Jessica Sabogal (born 1987) is a queer Colombian-American muralist and stencil spray paint artist who is currently active in the Bay Area. She's best known for her "Women Are Perfect! (If You Let Them)" visual campaign which she created as an artist in residence in 2014 at the Galeria de la Raza, and she is currently active in the "We The People" public art campaign created in collaboration with Shepard Fairey.

== Life and timeline ==
Sabogal was born and raised in San Francisco, California. She is the daughter of Colombian immigrants who came to America for a better education and to escape the normalization of violence and terror caused by the Pablo Escobar drug market. She graduated from UC San Diego in 2009 with a bachelor's degree in Political Science and became involved in stencil spray painting. Soon after, she began to publicly display and sell her artwork locally on the East Coast. Her first solo exhibition entitled "Womyn So Empowered Are Dangerous" opened in Northampton, Massachusetts in 2010 and later that year Sabogal opened her first Bay Area exhibition entitled "La Mujer Es Mi Religion". This same year, Sabogal received one of her earliest major commissions from Penguin Books in which she designed the 20th anniversary cover of Dorothy Allison's novel Bastard Out of Carolina that was released a year later. Soon after, she became the first female artist to be commissioned by Facebook to paint a series of panels at their headquarters in Menlo Park. Her work has also been part of Facebook's "Getting More Women in Tech" video. In addition to Facebook her murals have been commissioned by Google, 20th Century Fox, USC( University of Southern California), UCSF, CSU San Marcos, University of Arizona, and University of Utah and her work has been featured in national and international media such as CNN, The New York Times, The Wall Street Journal, and many more. Sabogal has since displayed her works in exhibitions throughout Oakland and San Francisco. She also has previously been sponsored by major spray paint supplier Montana Cans. She has also designed pieces for the artist's collective Unceded Voices, an Anti-Colonial Street Artist's Convergence based in Montréal for indigenous and women of color street artists. In 2014, Sabogal became the first artist in residence and mural coordinator for the Galería de La Raza, a non-profit arts organization which features Latinx and indigenous artistic identity in San Francisco's Mission District. Jessica Sabogal won the KQED’s Women to Watch Award in 2016. The following year, her artwork “Women Are Perfect” was the imagen of the 2017 Women’s March on Washington.

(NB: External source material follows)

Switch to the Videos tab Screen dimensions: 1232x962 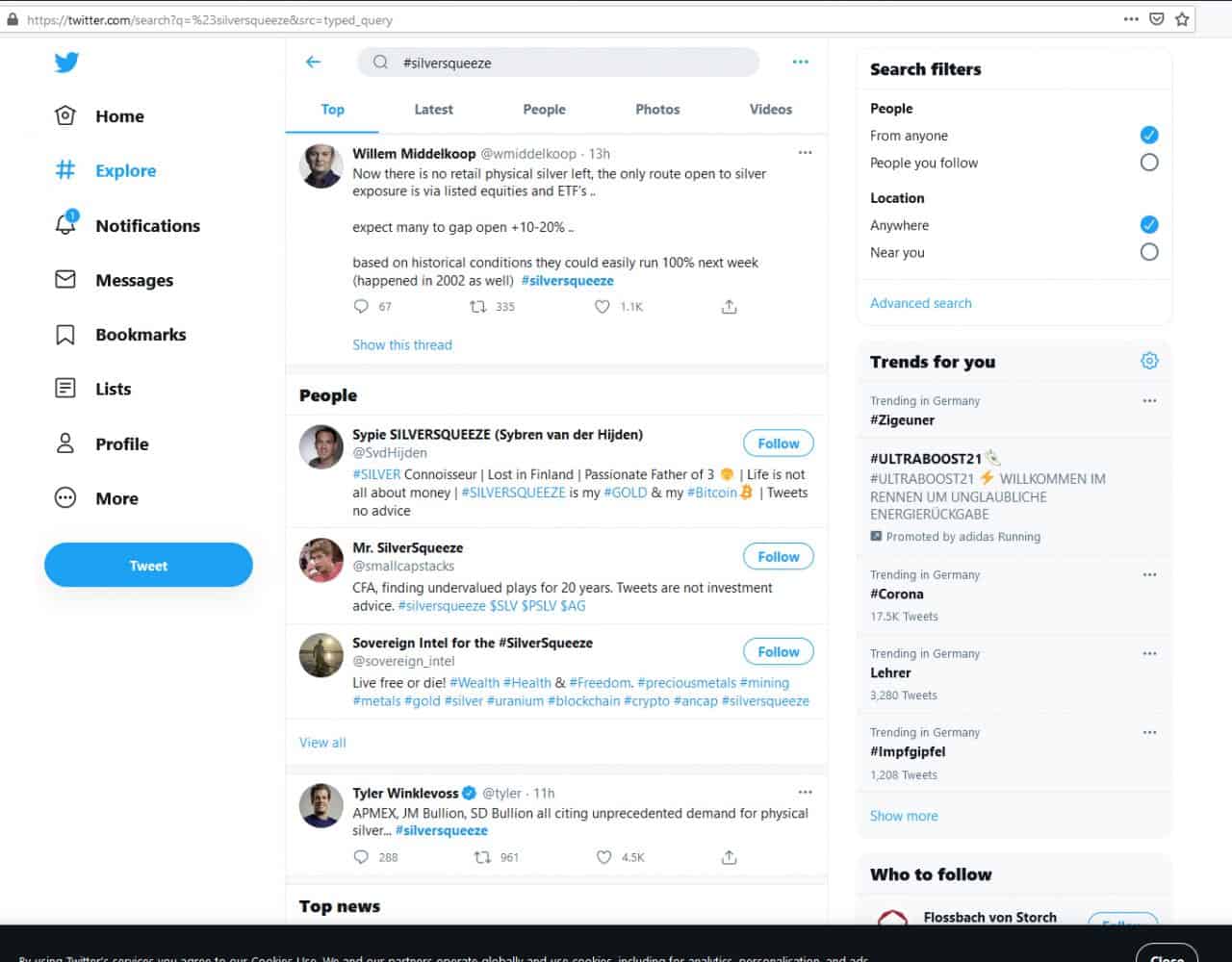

Sabogal paves the way for fellow women artists, not only through her recognition but through extending a hand and including them in her projects. In an interview titled “ITW #2- Jessica Sabogal” Sabogal states she works in a male dominated area of art and loves to teach female volunteers when she can. Providing them with the skills necessary to speak their truths and tell their stories. Throughout this interview Sabogal is working on a piece called Justice for All Indigenous Women. After she completes her work Sabogal expresses, “Basically, when I walk into a museum or gallery... I never see myself represented in art. And so, a lot of the subjects…and things that I chose for research and then paint on are ways that I can see myself in art. And that’s being a woman of color, a queer, a daughter of immigrants.” This is important because Sabogal is telling the story of people who do not have a platform to speak on. She works to ensure that her murals are familiar and are not foreign to the communities where the murals are presented. In addition, each piece provides insight into the person she is, because she connects to them on some level. She starts every mural as a research project and researches the people living in that community, the demographics and impact it will bring to that community.

==Selected works==

=== "This Type of Love" and " White supremacy is killing me" ===
Sabogal’s art named “This Type of Love, she creates a message about the relationship between other girls and indigenous women to emphasize the theme self-affirmation. In the image presented by Awad and Wagoner, the painting demonstrates two women looking down at the other. Sabogal creates her murals by first checking the environment and location where her work will show and next by addressing relevant issues to the area, including the positive portrayal of queer people and immigrants. Sabogal's murals have become community landmarks, such as her painting of an indigenous woman holding a placard that reads "White supremacy is killing me", which was created to send a political message about how white supremacy oppresses indigenous people. Her murals depicted messages attempting to empower and uplift oppressed minority groups, with a particular focus on women and queer people whose rights are being violated.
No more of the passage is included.